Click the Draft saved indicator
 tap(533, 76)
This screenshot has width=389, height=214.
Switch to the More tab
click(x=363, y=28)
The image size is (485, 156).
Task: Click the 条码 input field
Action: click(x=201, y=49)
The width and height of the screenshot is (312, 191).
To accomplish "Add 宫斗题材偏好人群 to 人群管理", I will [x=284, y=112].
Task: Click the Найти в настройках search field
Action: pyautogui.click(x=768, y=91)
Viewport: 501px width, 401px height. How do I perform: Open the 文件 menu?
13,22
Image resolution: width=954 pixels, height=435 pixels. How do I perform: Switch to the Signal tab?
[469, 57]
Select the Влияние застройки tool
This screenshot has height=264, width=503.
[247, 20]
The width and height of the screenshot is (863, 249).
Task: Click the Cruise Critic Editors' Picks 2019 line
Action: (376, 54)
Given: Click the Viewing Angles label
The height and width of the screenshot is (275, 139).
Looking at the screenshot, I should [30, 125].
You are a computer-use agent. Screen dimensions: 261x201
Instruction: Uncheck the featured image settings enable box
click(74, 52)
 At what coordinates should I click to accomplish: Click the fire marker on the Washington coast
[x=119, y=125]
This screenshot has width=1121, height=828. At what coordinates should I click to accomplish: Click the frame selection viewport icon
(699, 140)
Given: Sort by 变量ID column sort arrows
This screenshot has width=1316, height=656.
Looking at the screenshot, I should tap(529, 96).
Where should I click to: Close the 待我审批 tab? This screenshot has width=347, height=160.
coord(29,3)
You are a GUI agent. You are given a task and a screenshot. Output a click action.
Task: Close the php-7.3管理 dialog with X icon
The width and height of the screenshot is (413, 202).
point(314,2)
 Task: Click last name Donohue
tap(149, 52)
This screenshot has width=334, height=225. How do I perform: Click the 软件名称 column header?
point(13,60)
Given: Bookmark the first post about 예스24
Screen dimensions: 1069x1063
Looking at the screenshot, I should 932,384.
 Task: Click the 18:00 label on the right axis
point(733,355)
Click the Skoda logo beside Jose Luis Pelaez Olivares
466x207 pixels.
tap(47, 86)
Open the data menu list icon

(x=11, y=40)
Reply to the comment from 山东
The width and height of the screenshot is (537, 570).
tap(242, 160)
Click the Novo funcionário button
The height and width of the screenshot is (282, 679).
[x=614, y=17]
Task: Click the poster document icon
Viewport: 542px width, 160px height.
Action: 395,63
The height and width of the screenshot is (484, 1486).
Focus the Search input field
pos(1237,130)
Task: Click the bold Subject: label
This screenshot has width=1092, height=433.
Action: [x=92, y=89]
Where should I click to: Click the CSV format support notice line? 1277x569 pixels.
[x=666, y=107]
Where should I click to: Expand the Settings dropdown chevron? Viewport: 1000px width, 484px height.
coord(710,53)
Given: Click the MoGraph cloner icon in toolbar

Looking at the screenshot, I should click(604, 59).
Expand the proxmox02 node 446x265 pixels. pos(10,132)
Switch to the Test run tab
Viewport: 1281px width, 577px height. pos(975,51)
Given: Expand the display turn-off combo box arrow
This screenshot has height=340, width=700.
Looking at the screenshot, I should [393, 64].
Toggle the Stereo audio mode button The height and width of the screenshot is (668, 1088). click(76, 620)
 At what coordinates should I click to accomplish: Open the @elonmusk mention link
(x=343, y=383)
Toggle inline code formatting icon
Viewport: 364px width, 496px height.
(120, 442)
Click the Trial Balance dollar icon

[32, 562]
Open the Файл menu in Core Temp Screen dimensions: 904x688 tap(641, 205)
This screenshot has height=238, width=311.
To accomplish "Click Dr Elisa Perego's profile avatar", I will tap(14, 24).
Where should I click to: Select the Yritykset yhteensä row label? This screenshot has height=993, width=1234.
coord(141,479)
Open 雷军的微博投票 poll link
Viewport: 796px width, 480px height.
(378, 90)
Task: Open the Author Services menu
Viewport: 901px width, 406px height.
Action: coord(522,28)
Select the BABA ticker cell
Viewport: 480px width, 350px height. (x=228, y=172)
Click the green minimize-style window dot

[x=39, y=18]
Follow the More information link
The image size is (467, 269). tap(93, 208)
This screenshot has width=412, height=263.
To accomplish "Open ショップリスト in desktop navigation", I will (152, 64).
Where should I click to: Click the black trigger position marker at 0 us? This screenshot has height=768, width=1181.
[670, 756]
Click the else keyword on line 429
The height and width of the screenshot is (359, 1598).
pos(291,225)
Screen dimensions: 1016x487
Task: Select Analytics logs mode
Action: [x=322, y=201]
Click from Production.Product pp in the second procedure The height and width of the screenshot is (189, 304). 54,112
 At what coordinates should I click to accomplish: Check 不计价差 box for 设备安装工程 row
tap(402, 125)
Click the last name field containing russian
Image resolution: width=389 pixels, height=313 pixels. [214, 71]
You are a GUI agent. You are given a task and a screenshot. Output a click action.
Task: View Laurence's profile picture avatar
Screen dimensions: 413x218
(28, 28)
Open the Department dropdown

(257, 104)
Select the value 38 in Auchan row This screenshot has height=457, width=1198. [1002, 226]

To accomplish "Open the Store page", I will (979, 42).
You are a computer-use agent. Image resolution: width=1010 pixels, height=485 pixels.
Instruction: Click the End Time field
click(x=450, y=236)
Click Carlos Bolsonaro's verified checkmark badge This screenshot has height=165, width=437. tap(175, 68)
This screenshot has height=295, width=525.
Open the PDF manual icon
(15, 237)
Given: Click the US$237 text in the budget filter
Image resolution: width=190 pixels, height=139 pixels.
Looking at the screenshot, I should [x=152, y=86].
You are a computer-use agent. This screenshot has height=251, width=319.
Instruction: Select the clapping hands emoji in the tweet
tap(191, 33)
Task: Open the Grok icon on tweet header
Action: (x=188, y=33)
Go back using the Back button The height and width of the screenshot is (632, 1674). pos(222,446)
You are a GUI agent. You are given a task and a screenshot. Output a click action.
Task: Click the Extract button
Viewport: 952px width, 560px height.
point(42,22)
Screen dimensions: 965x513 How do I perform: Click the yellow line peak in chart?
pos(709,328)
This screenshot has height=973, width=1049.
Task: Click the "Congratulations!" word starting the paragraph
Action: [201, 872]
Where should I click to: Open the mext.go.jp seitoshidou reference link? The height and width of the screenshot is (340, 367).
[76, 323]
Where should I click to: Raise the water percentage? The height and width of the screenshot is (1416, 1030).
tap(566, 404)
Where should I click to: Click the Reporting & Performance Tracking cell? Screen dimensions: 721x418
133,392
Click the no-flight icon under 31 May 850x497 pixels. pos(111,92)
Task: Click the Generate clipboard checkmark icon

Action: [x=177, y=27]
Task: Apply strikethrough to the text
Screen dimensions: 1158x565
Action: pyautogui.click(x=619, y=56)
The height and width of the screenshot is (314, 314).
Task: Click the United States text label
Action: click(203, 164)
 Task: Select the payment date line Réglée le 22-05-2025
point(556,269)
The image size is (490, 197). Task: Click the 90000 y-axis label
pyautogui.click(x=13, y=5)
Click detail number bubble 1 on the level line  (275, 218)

§ Assignment
Would you please repeat exactly the lines above, starting at the line with "Switch to the Test run tab" and stopping at the line with "Task: Open the Author Services menu", both included?

§ Your response
Switch to the Test run tab
Viewport: 1281px width, 577px height. pos(975,51)
Given: Expand the display turn-off combo box arrow
This screenshot has height=340, width=700.
Looking at the screenshot, I should [393, 64].
Toggle the Stereo audio mode button The height and width of the screenshot is (668, 1088). click(76, 620)
 At what coordinates should I click to accomplish: Open the @elonmusk mention link
(x=343, y=383)
Toggle inline code formatting icon
Viewport: 364px width, 496px height.
(120, 442)
Click the Trial Balance dollar icon

[32, 562]
Open the Файл menu in Core Temp Screen dimensions: 904x688 tap(641, 205)
This screenshot has height=238, width=311.
To accomplish "Click Dr Elisa Perego's profile avatar", I will tap(14, 24).
Where should I click to: Select the Yritykset yhteensä row label? This screenshot has height=993, width=1234.
coord(141,479)
Open 雷军的微博投票 poll link
Viewport: 796px width, 480px height.
(378, 90)
Task: Open the Author Services menu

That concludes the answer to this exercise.